▶ Work item
Below are some records; find each line that carries the word "time" and copy it.
======== Recorded information
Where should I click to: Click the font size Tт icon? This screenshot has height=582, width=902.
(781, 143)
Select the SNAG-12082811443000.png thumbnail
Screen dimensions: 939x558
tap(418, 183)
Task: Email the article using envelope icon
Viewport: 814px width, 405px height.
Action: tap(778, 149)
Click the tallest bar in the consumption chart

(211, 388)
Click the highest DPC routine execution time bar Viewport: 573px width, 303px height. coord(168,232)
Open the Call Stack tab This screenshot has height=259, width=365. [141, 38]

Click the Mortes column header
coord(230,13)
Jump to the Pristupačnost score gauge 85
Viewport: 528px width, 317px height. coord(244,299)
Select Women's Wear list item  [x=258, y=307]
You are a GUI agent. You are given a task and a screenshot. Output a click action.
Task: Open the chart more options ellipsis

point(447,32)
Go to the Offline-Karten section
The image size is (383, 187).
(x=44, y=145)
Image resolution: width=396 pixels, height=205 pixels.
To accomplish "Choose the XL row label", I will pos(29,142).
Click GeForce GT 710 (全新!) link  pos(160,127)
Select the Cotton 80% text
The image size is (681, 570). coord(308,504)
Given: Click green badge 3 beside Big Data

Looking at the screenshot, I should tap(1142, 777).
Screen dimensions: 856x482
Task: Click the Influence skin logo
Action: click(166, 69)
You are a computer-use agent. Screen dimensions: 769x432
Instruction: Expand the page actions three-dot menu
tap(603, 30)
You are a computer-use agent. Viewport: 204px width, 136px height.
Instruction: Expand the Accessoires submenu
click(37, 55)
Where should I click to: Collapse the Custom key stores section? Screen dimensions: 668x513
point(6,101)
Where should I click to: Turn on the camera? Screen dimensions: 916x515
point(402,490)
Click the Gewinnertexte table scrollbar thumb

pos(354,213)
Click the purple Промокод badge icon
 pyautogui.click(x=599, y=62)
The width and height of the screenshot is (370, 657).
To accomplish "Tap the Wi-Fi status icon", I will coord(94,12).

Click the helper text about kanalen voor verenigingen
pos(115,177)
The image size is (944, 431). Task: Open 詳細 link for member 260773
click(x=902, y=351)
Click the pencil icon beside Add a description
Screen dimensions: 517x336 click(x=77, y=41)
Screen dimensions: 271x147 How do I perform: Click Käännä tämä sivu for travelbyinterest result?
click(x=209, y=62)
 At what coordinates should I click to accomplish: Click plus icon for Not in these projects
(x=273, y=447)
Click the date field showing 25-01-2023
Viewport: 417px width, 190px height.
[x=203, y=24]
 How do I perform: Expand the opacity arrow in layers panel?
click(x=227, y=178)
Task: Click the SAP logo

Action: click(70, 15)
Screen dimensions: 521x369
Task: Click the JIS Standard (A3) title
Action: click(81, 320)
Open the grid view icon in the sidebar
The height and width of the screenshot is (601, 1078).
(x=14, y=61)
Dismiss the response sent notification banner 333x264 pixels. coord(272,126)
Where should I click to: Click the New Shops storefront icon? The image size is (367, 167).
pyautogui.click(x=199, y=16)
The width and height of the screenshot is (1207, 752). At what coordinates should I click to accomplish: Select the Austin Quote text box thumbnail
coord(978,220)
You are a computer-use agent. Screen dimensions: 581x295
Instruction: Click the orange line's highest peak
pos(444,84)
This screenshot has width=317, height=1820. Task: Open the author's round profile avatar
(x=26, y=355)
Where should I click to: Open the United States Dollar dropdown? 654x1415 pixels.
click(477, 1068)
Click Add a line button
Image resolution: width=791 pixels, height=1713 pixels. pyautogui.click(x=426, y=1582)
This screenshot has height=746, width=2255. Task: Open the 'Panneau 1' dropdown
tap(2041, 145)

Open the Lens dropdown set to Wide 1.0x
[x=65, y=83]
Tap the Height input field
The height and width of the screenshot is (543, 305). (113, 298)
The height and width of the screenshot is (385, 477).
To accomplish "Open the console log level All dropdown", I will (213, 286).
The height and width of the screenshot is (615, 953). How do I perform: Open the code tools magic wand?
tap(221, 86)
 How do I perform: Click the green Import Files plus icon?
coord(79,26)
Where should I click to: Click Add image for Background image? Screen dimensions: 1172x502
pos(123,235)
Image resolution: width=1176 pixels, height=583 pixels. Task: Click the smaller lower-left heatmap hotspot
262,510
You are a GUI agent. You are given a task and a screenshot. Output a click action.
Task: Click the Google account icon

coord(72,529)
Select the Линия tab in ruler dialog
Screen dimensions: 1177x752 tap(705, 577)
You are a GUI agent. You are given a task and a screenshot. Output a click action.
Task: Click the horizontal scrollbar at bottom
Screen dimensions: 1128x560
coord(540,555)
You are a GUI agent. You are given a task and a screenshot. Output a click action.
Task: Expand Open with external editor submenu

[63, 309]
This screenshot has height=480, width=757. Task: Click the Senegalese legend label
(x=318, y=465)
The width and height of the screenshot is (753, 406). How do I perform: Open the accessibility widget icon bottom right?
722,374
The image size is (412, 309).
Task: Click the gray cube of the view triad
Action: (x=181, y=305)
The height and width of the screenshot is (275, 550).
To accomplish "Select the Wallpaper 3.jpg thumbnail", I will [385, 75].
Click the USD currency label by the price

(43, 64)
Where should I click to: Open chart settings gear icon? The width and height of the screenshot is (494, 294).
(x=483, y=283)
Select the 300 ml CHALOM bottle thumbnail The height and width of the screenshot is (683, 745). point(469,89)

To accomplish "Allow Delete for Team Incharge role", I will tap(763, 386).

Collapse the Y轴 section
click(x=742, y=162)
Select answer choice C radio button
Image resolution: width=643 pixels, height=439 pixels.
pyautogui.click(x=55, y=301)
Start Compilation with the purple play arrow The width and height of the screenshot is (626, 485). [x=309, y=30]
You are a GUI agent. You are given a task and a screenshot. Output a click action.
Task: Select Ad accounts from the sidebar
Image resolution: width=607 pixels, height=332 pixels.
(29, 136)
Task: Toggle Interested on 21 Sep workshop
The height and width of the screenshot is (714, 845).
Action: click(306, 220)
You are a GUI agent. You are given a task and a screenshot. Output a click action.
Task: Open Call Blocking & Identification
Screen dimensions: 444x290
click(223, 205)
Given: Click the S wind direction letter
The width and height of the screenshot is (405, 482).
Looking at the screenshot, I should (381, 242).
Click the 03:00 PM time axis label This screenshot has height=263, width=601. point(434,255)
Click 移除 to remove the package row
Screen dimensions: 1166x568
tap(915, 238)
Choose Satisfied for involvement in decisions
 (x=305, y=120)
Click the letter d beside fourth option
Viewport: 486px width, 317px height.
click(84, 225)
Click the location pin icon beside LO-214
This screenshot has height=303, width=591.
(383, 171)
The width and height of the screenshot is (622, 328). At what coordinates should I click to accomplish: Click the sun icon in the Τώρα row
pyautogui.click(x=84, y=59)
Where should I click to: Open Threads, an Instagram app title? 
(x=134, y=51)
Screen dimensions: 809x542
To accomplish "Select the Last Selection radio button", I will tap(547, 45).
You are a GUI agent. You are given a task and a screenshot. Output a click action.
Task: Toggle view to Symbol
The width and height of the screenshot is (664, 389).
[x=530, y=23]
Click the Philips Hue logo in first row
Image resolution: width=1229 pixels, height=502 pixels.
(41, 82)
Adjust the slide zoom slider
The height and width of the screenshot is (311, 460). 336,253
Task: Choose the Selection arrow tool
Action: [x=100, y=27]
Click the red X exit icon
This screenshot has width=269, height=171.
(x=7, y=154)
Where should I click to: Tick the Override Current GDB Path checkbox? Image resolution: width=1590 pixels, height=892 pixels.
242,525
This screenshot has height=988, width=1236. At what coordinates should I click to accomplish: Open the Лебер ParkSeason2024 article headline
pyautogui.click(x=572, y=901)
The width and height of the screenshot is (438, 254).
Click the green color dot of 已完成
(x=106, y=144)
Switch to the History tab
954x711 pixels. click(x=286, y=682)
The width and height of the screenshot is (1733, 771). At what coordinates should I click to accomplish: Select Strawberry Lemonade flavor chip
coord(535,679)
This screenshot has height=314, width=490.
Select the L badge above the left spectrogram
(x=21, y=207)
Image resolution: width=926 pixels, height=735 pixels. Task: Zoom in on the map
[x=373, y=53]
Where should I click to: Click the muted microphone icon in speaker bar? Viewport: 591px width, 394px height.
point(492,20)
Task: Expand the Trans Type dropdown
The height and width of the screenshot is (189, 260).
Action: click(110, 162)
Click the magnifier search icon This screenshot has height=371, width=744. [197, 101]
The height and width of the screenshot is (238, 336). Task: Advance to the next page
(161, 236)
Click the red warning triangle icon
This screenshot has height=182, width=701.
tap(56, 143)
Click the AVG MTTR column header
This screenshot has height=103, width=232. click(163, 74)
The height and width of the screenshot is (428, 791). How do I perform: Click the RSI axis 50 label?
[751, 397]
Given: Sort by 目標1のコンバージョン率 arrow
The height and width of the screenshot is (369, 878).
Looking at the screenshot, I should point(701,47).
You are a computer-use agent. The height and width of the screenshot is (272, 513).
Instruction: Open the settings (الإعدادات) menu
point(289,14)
================
▶ Solution for this exercise
Click the highest DPC routine execution time bar Viewport: 573px width, 303px height. coord(168,232)
Click the 03:00 PM time axis label This screenshot has height=263, width=601. point(434,255)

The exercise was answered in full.